* [Requirements]: Retype the lines of the material below word for word, starting with the line containing "Follow the IDES Inc. copyright link" and continuing through the end of the material. Omit the pictures from your answer.

[Collected data]
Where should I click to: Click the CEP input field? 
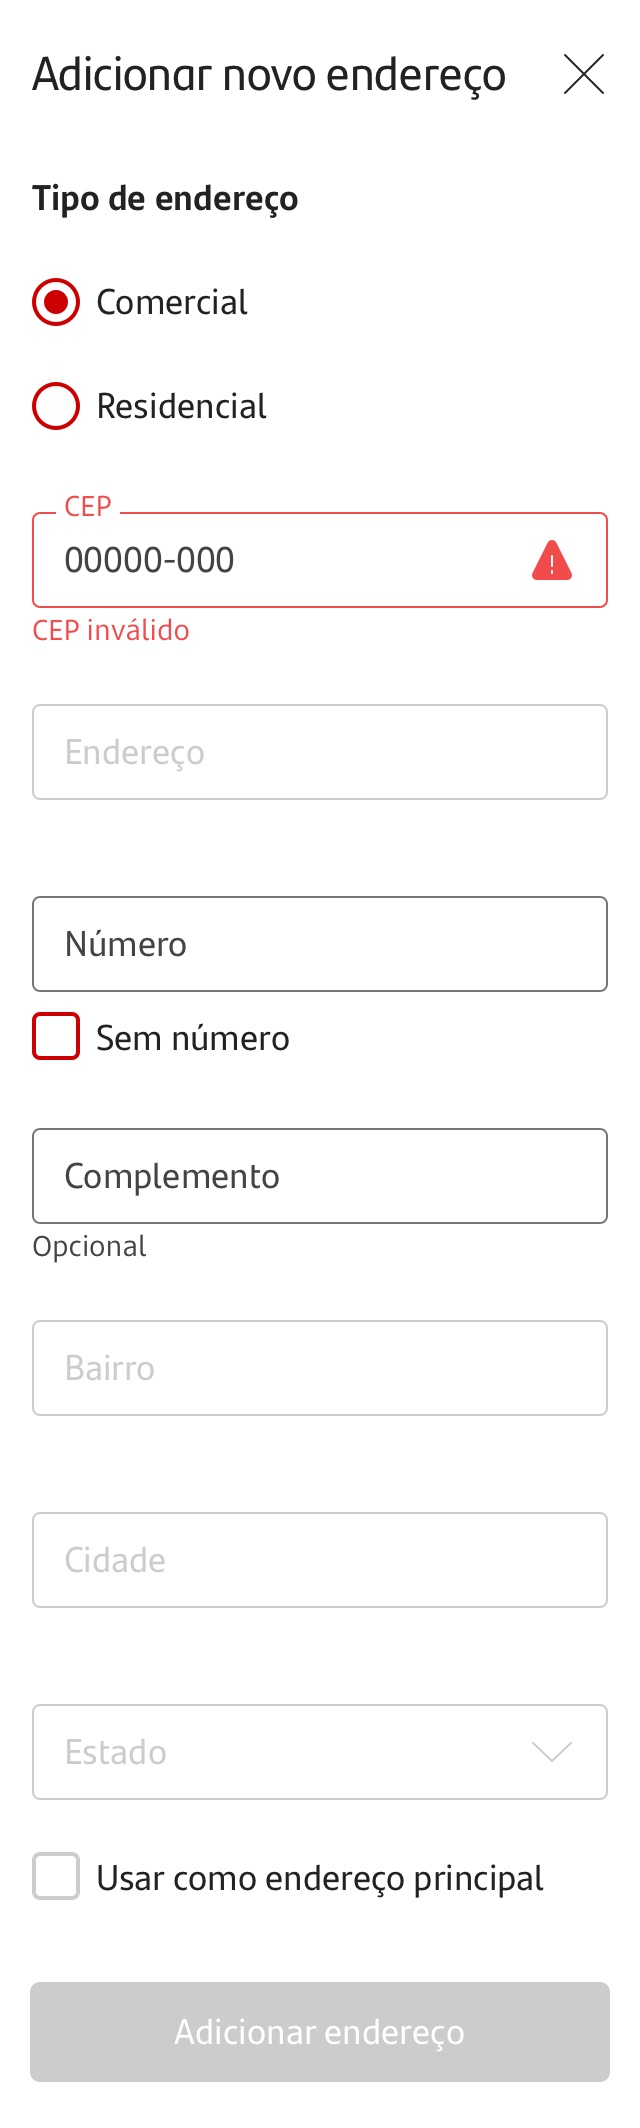320,560
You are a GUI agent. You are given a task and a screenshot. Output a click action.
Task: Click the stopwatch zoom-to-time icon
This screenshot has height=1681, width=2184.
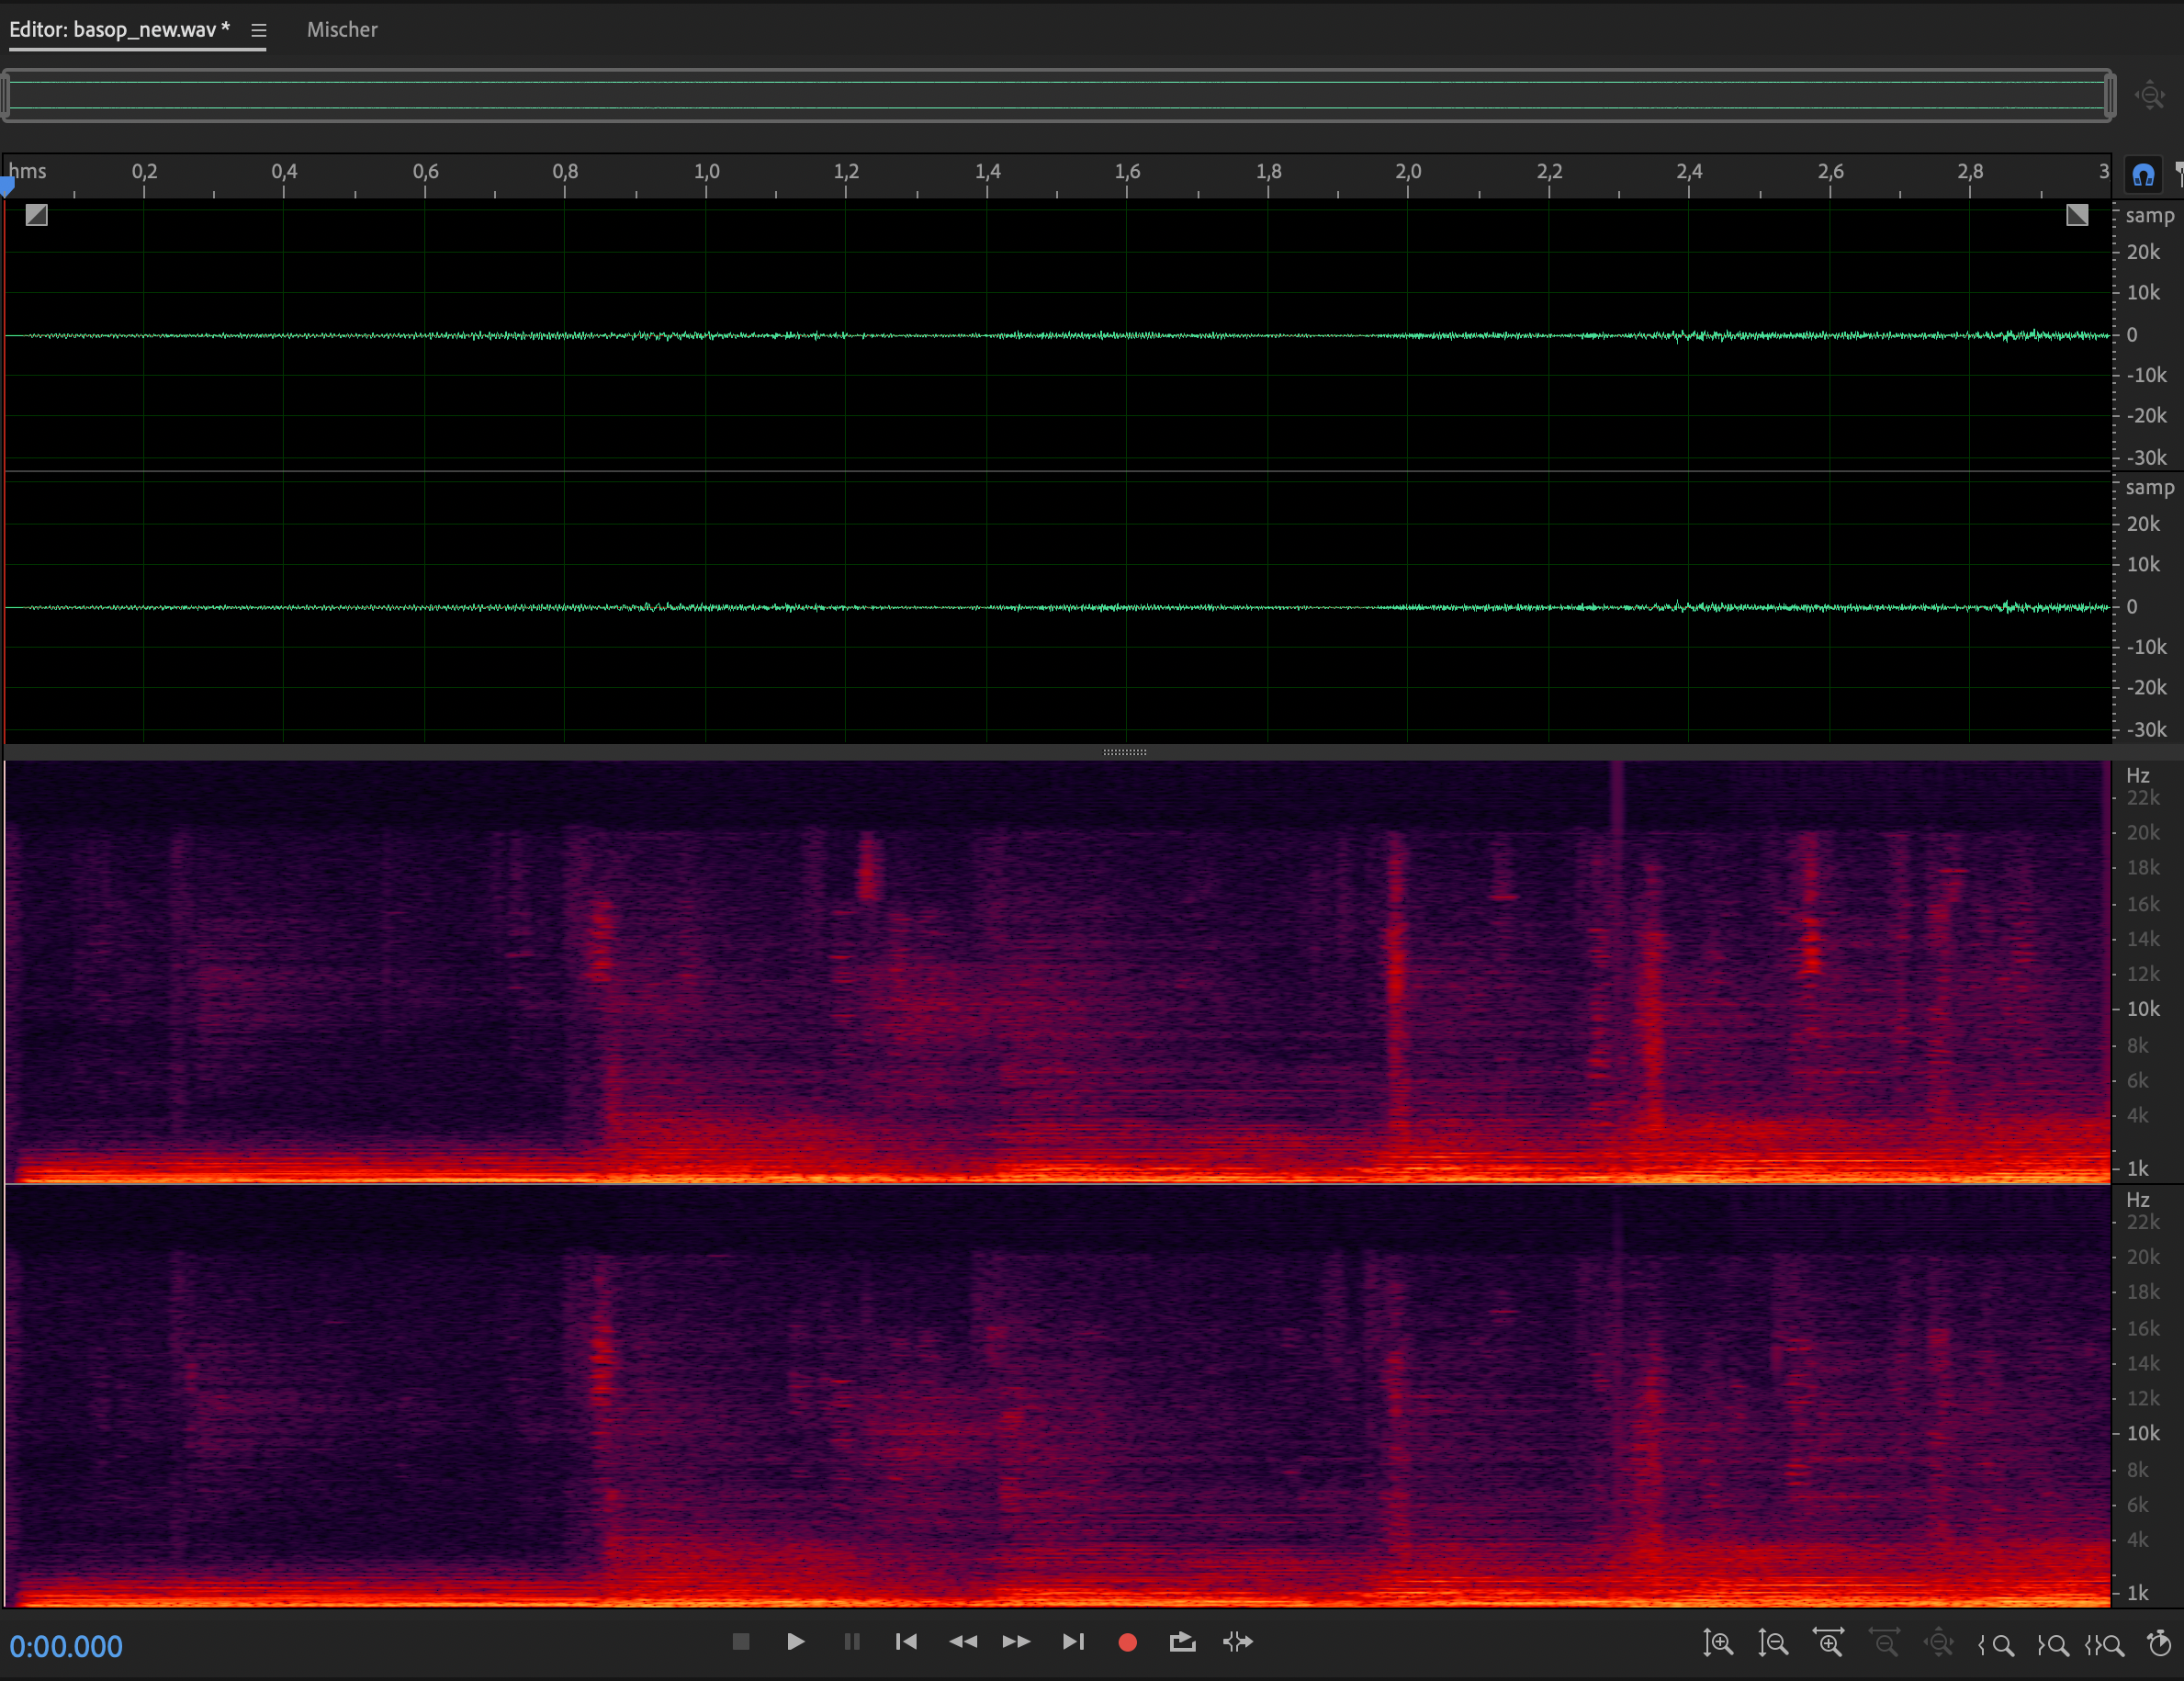(2159, 1643)
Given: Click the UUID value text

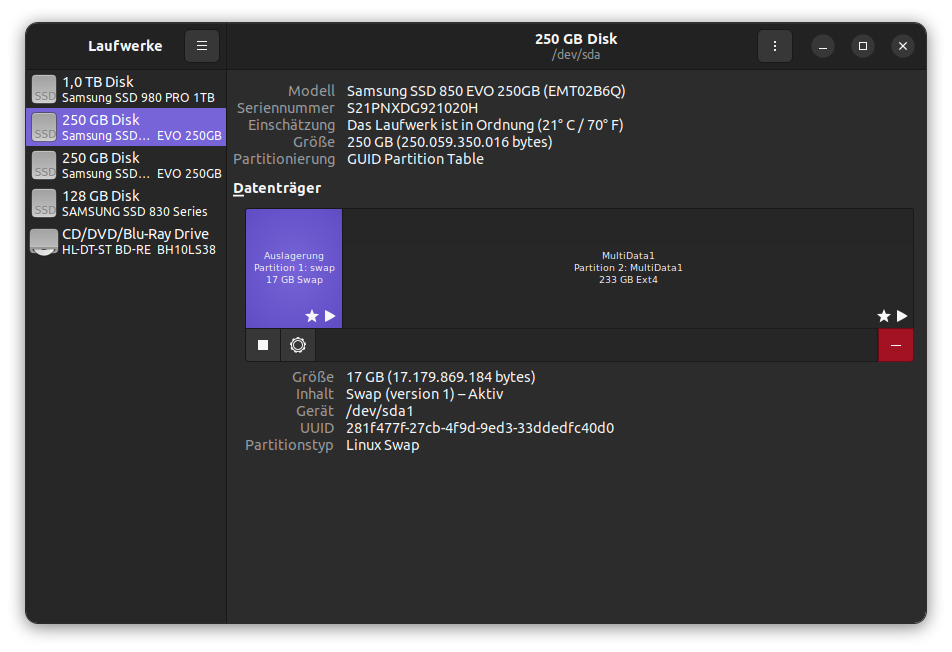Looking at the screenshot, I should click(x=480, y=428).
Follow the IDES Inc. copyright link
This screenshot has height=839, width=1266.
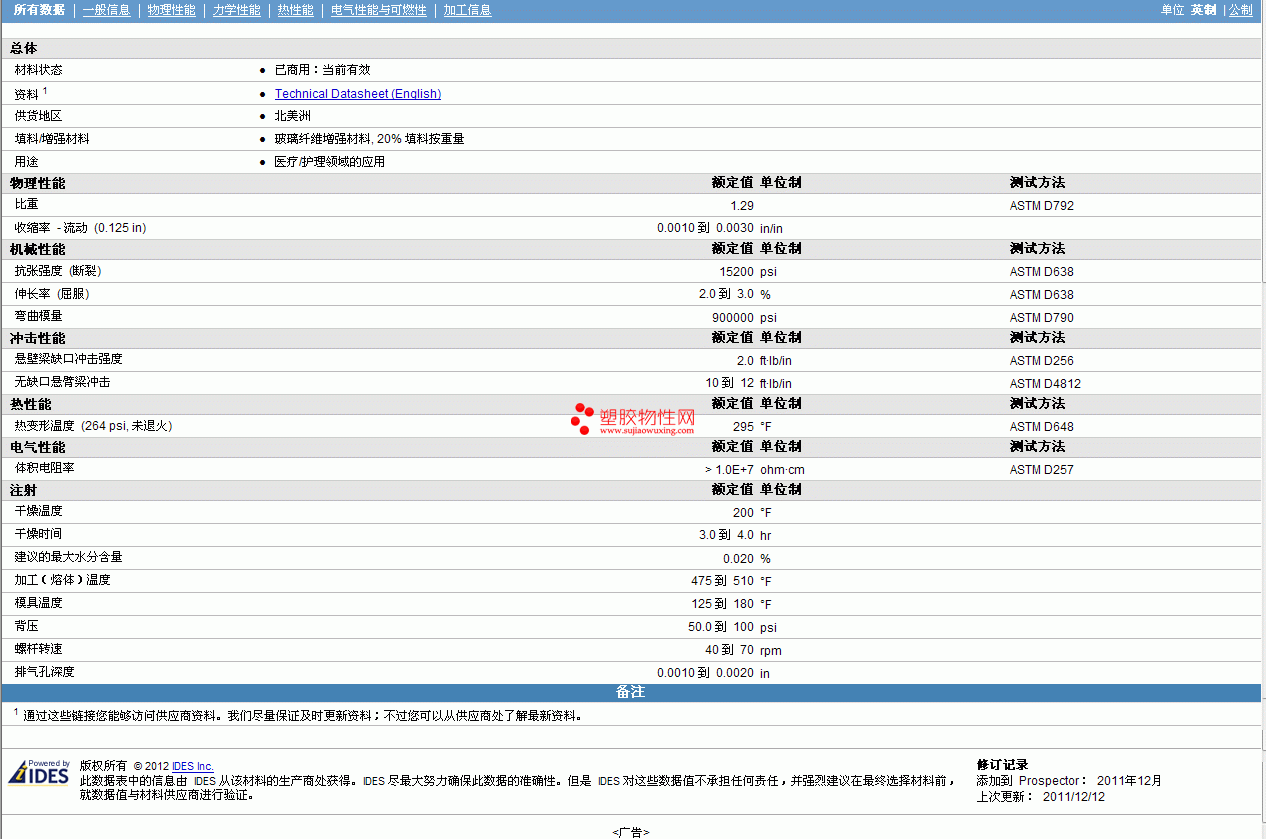pyautogui.click(x=192, y=767)
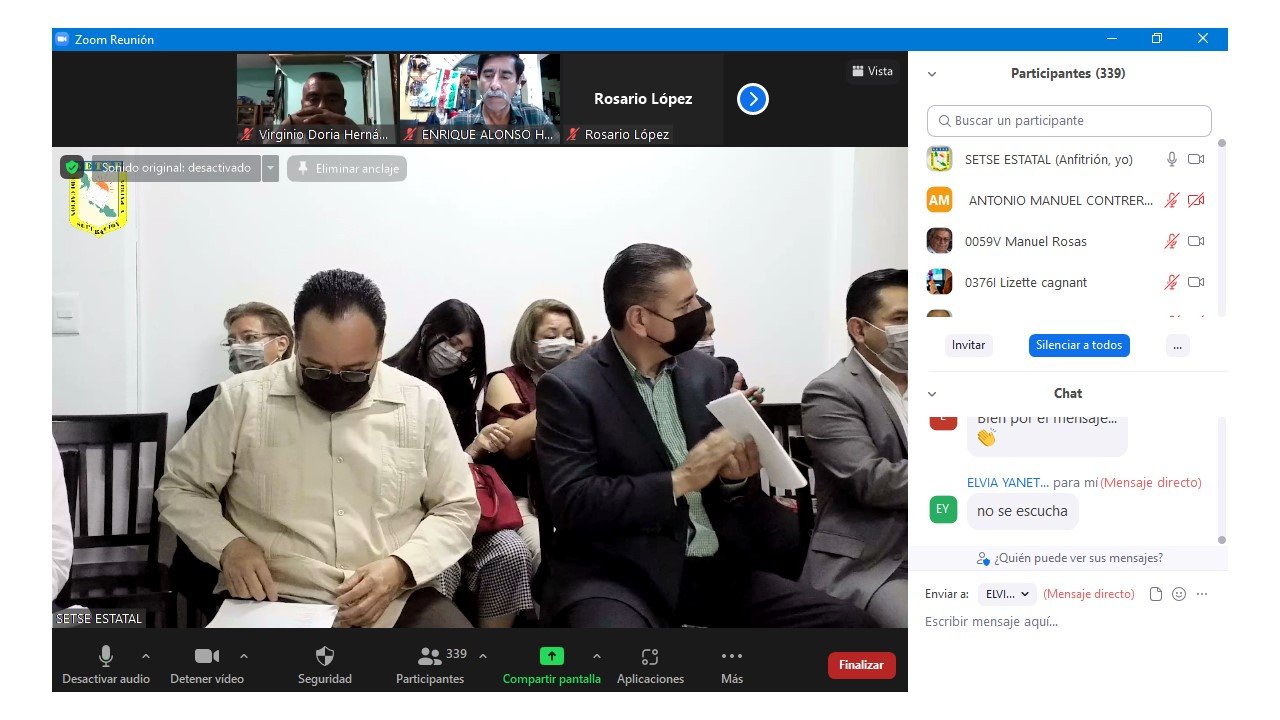Open the Vista layout menu

pyautogui.click(x=872, y=71)
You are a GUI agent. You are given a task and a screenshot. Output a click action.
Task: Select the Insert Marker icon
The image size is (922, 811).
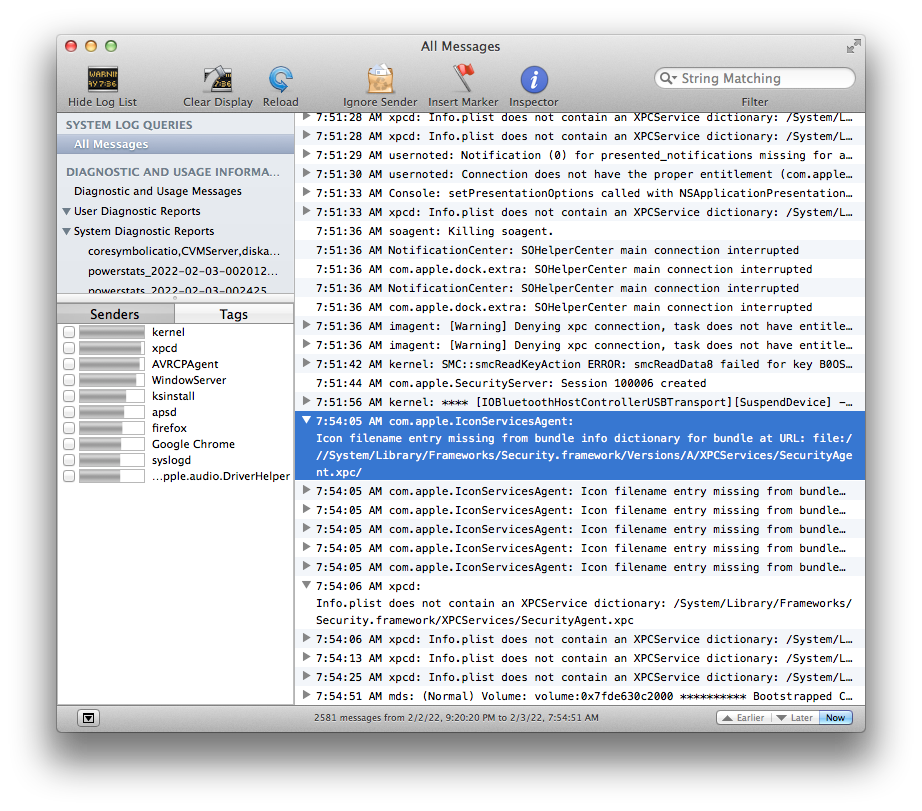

* [Answer below]:
Follow the IDES Inc. copyright link
This screenshot has height=839, width=1266.
pyautogui.click(x=192, y=767)
Open the Vista layout menu

pyautogui.click(x=872, y=71)
You are a GUI agent. You are given a task and a screenshot. Output a click action.
Task: Select the Insert Marker icon
The image size is (922, 811).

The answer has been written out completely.